Il mercato vinicolo cinese è in stallo dal novembre 2024, con cali nel consumo e nelle vendite, influenzato dalla svalutazione del renminbi e dalla crisi interna.

Non solo gli Stati Uniti, con la loro fluttuante politica dei dazi, stanno creando preoccupazioni nel settore vinicolo, ma anche la Cina sta vivendo un momento di stallo significativo. A confermare questa situazione è David Orzan, un professionista goriziano con vent’anni di esperienza nel mercato cinese, attualmente residente a Shanghai. Orzan lavora come broker, export manager e consulente commerciale, concentrandosi principalmente sull’industria vinicola e sull’agroalimentare.

Situazione del mercato cinese del vino

Il mercato cinese del vino, secondo Orzan, è in una fase di stasi dal novembre 2024. “C’è la sensazione che gli operatori stiano attendendo un cambiamento, ma non si comprende quale”, spiega, evidenziando un calo nel consumo e nelle vendite. Anche l’importante evento annuale di Vinitaly ha rispecchiato questa tendenza negativa. “A novembre avevo fissato incontri con diversi operatori cinesi, ma nessuno si è presentato. Era prevista una partecipazione numerosa dalla Cina, e invece non è venuto nessuno”. Anche le visite commerciali programmate nel goriziano, nella zona del Collio, si sono rivelate infruttuose. Orzan attribuisce questa situazione non tanto ai dazi, ma piuttosto alla svalutazione del renminbi rispetto all’euro.
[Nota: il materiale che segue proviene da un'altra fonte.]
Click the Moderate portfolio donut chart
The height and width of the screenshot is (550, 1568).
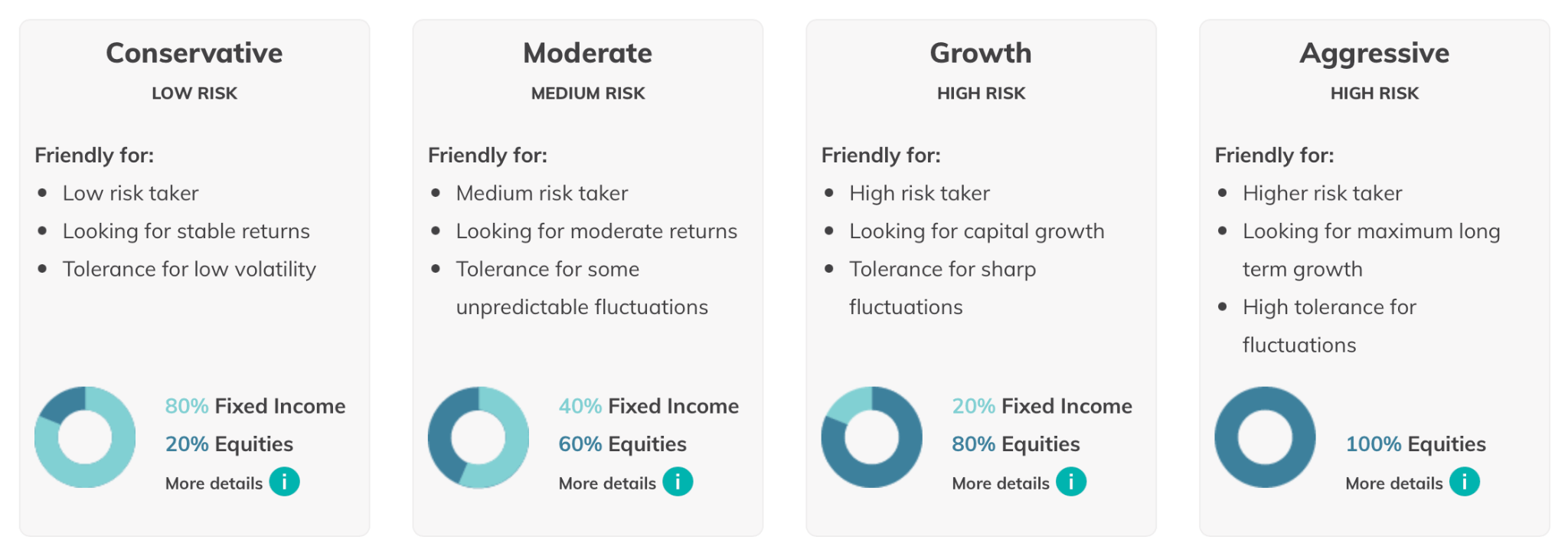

Impatto del Covid-19 e crisi interna

Questa battuta d’arresto nel mercato vinicolo segue l’impatto del Covid-19, che ha portato a una “scrematura” nel settore e a una maggiore attenzione alla qualità rispetto al prezzo. Orzan, che attualmente collabora con cantine friulane, slovene, irpine e venete interessate a entrare nel mercato cinese, sottolinea che la Cina sta attraversando una crisi interna, con una diminuzione degli investimenti in questo ambito. Tuttavia, l’interesse dei cinesi per il porto di Trieste rimane invariato. “Hanno investito molto in Ungheria, dove hanno aperto numerose fabbriche manifatturiere. Non è un caso che la Bank of China abbia filiali solo in Ungheria, mentre altrove possiede solo uffici commerciali”. Inoltre, nel Paese di Orbán, i cinesi stanno costruendo la prima università cinese al di fuori della Cina, e il porto di riferimento per l’Ungheria è Trieste.